In the Saturday match, Renken and Jerome demonstrated their superior touch and composure, looking head and shoulders above the rest of the US team in possession. Unfortunately, the entire Brazilian side was composed of such players, with the magic Coutinho being the pick of the bunch. Joseph Gyau showed well again for the US, but lacked the final touch and poise of Renken and Jerome, while the wonderfully named Perry Kitchen showed well at the back, proving that the American kids can boast more than one center back with a touch of skill.
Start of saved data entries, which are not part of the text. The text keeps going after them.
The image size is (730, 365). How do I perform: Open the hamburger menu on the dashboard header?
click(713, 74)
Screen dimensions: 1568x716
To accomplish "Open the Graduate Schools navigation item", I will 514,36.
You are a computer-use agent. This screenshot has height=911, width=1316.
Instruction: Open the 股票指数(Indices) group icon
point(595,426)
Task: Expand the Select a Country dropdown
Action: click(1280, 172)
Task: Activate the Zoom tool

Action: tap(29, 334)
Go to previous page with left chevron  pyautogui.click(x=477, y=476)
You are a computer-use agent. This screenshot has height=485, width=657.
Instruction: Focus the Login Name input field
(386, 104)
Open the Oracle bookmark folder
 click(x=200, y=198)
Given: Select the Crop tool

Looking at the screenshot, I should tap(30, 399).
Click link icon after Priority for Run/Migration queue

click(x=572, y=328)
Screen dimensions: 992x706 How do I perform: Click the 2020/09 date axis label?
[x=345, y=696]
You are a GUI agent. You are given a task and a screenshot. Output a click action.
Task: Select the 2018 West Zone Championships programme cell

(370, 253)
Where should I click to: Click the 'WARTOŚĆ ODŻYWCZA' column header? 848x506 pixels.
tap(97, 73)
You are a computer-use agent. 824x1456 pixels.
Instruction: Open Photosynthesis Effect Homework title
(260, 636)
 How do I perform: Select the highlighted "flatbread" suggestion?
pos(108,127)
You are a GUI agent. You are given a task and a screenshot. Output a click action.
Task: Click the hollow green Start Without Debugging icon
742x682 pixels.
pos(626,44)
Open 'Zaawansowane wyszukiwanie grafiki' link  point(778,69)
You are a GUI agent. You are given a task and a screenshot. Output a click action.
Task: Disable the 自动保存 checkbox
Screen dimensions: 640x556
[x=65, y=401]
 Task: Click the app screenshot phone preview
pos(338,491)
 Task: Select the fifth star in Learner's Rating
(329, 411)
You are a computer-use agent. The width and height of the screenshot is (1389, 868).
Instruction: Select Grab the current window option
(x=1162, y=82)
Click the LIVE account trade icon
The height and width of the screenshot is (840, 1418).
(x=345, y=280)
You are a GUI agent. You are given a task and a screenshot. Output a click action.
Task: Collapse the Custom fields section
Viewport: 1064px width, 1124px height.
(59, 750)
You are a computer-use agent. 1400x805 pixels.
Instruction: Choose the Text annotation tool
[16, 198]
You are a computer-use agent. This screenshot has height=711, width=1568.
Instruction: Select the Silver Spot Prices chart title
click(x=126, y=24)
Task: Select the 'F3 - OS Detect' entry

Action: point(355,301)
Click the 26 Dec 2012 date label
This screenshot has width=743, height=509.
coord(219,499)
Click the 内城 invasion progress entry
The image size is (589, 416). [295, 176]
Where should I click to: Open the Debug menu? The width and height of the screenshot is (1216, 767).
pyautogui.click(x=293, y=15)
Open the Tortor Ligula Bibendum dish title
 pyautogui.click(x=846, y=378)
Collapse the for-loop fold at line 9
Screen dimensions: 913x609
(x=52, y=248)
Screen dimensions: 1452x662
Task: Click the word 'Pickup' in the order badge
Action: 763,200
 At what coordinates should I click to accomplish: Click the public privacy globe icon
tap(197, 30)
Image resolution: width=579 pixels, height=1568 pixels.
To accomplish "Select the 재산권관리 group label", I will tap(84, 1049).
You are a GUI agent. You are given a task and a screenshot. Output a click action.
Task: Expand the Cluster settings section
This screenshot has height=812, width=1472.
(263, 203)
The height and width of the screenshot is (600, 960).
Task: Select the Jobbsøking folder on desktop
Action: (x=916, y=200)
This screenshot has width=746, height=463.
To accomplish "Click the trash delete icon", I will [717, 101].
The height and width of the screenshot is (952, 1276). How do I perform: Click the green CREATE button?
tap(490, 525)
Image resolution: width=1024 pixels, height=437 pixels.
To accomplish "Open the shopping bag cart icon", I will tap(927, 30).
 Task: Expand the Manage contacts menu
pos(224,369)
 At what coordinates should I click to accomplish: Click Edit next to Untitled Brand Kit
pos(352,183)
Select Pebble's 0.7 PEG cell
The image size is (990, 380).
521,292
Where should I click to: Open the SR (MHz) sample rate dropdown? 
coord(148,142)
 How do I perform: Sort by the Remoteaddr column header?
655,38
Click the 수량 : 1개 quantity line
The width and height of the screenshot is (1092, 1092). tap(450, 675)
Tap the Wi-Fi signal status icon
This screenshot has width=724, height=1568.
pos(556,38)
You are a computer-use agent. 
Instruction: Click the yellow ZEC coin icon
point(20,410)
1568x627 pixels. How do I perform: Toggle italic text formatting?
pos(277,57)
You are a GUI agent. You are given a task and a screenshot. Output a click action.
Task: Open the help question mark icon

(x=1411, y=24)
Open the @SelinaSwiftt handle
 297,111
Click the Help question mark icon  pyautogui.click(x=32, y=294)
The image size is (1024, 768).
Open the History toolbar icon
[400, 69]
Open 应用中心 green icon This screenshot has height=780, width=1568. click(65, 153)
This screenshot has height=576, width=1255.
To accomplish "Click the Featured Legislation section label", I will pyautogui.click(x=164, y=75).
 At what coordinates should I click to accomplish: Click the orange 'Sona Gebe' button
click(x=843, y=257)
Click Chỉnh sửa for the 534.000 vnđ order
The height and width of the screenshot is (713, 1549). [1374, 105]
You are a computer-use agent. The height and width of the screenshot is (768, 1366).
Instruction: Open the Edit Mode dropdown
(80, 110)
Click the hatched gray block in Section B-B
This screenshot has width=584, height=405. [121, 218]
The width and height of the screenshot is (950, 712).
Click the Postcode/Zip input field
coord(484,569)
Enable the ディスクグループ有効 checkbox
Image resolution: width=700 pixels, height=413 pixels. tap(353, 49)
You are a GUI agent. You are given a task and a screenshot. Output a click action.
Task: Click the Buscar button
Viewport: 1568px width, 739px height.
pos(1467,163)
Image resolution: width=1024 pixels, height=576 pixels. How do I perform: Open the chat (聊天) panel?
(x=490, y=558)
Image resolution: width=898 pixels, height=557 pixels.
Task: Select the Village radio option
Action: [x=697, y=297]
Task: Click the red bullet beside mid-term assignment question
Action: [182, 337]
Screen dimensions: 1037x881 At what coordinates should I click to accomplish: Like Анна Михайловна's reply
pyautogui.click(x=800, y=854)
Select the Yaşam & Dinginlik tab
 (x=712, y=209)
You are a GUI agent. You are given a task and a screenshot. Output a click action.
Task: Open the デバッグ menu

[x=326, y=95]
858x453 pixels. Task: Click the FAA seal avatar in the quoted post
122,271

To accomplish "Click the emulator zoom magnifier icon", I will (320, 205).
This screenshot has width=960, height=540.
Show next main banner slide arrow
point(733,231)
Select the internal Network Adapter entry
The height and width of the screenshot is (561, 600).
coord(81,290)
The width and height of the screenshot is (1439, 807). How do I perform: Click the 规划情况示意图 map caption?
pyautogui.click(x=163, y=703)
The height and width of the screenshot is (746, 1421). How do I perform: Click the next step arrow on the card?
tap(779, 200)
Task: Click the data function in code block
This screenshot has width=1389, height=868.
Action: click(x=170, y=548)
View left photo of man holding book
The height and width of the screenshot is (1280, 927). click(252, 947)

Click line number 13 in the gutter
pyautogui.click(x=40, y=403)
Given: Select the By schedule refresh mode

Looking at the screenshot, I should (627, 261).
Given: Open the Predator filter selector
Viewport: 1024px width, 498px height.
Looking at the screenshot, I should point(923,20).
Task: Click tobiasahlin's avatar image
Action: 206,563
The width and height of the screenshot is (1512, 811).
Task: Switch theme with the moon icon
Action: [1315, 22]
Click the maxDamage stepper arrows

My man of the match, however, was goalkeeper Earl Edwards, who pulled off some good saves, but was most instrumental in his control of the box. It's never a good sign when your keeper has to be the man of the match, but the US were far from dominated in this game. The same scorers took the glory as in the first game, with the brave Martinez knocking in a cross for the first, and the slippery Jerome drawing a penalty and converting it for the second.
The Sunday match saw coach Cabrera trotting out a team top-heavy with reserves--and it showed. The US lacked cohesion and creativity and were tentative in attack and vulnerable to the quick counter. An early cross caught the defenders napping at the back post and failing to mark up on the first goal. The second dutifully followed after some wonderful control on the sprint by the Turkish front line. After that, the Turks couldn't find a third, but it wasn't for lack of opportunities as they should have piled on the goals.
The US second-teamers looked pedestrian in possession. Lead-footed touches, passes to nowhere, and a general lack of foot (and brain) speed were all indicative of the frightening lack of depth available to the squad. Gutierrez looked like he might have that little something extra that made the difference in attack, but he was starved for chances and set-up play.
So what's to take from this series of matches? That's a difficult question. Sometimes the players who shine at this level never pan out, but it certainly looks like there are a handful of really promising prospects. Jerome, Renken, Martinez, Gyau, Watts, Duran, Kitchen, and Edwards all made a significant impression in this admittedly small shop window. It will be interesting to see how their careers pan out.